The appellants took issue with the second report and instituted legal proceedings seeking declaratory and injunctive relief and essentially seeking to impugn the Second Report.

In its ruling the Court of Appeal agreed that consultation was inadequate and dismissed the other grounds of appeal.

It said “a party is required to challenge in cross-examination the evidence of any witness of the opposing party if he wishes to submit to the court that the evidence should not be accepted on that point. Failure to cross-examine a witness on some material part of his evidence, or at all, may be treated as an acceptance of the truth of that part or the whole of his evidence.

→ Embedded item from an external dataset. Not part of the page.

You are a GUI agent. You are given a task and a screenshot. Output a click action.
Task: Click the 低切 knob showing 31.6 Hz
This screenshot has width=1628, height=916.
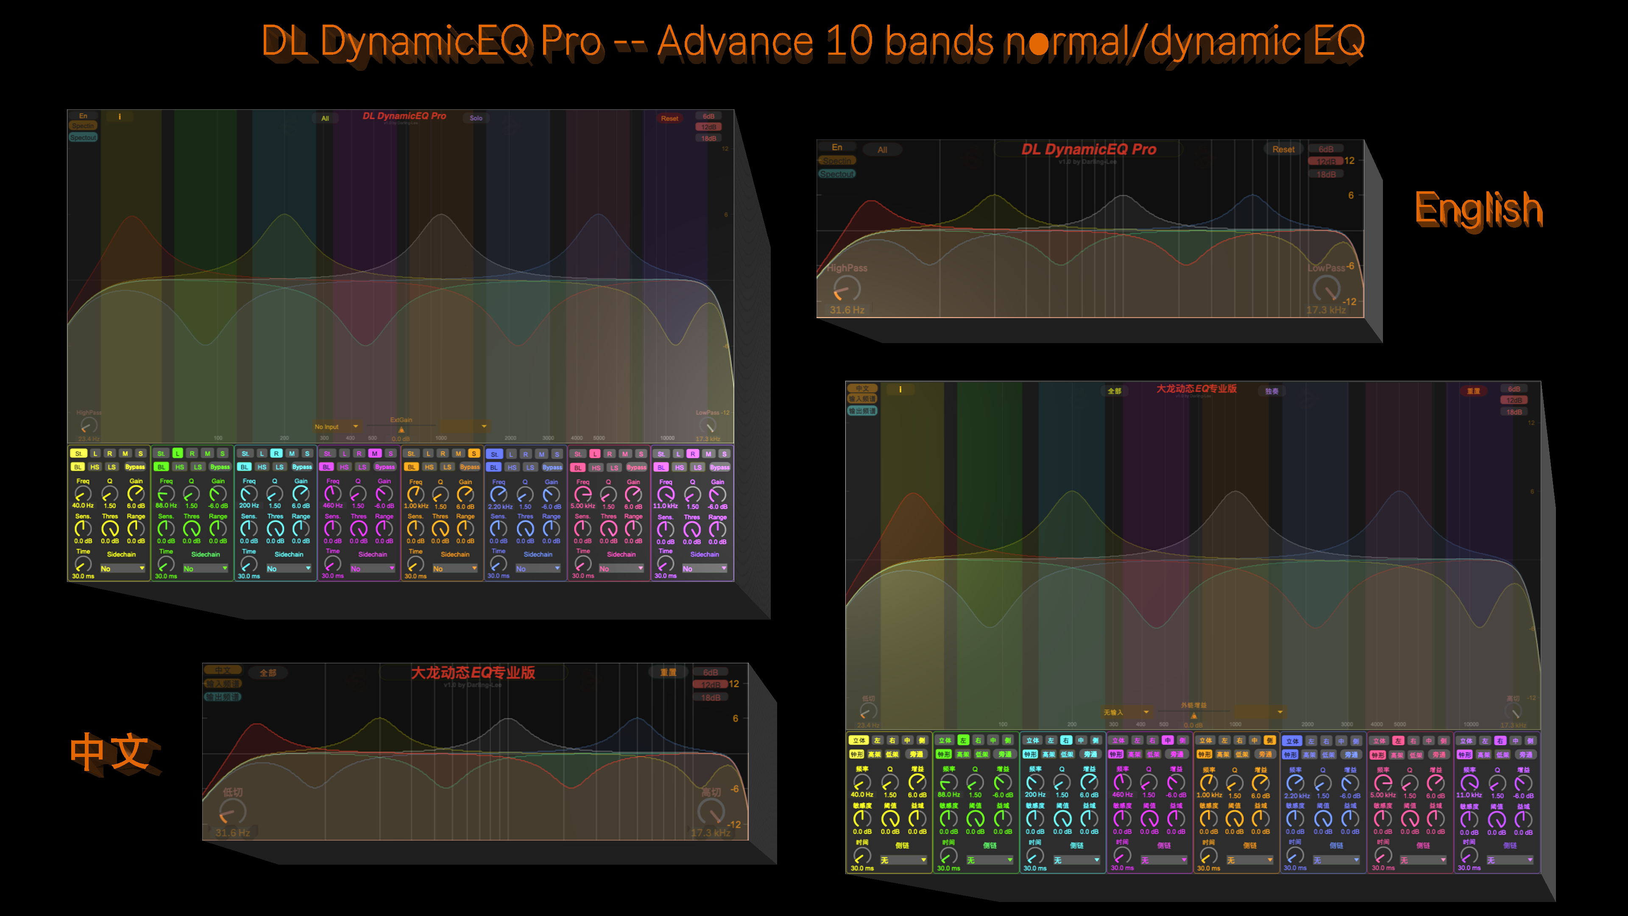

“The appellants failed to cross- examine or test the evidence of (Clarence) Crump (the Chairman of the Commission) In addition, there was simply no undisputed objective evidential material, either oral or documentary, inconsistent with the evidence of Mr. Crump which could not have been sensibly explained away. Bare assertions or equivocal inferences, which may be drawn from a primary fact, do not suffice. Accordingly, there is no basis for this Court to reject or disregard the evidence of Mr. Crump. “

In dismissing the allegation of gerrymandering, the Appeal Court noted that in order for such an allegation to succeed “ two elements must be satisfied by cogent evidence.

“Firstly, it must be shown that the Commission altered the boundaries and that the alterations had the effect of diluting or weakening the opposing party’s support in those altered constituencies. Secondly, it must be shown that the Commission so altered the boundaries precisely for achieving that effect – that is, the strengthening of the other party’s electoral chances over the opposing party thus weakening the opposing party’s electoral chances in those constituencies.

“ On the facts of this case, gerrymandering was clearly not made out. The evidence fell short of establishing with clarity and certainty, that the ALP votes have been diluted to the advantage of the UPP (United Progressive Party).

“ Further, there was no evidence which amounted prima facie, let alone established, that the Commission in fact set about re-drawing the constituency boundaries in order to negatively impact the ALP’s chances and positively impact the UPP’s chances or vice versa,” the Appeal Court ruled.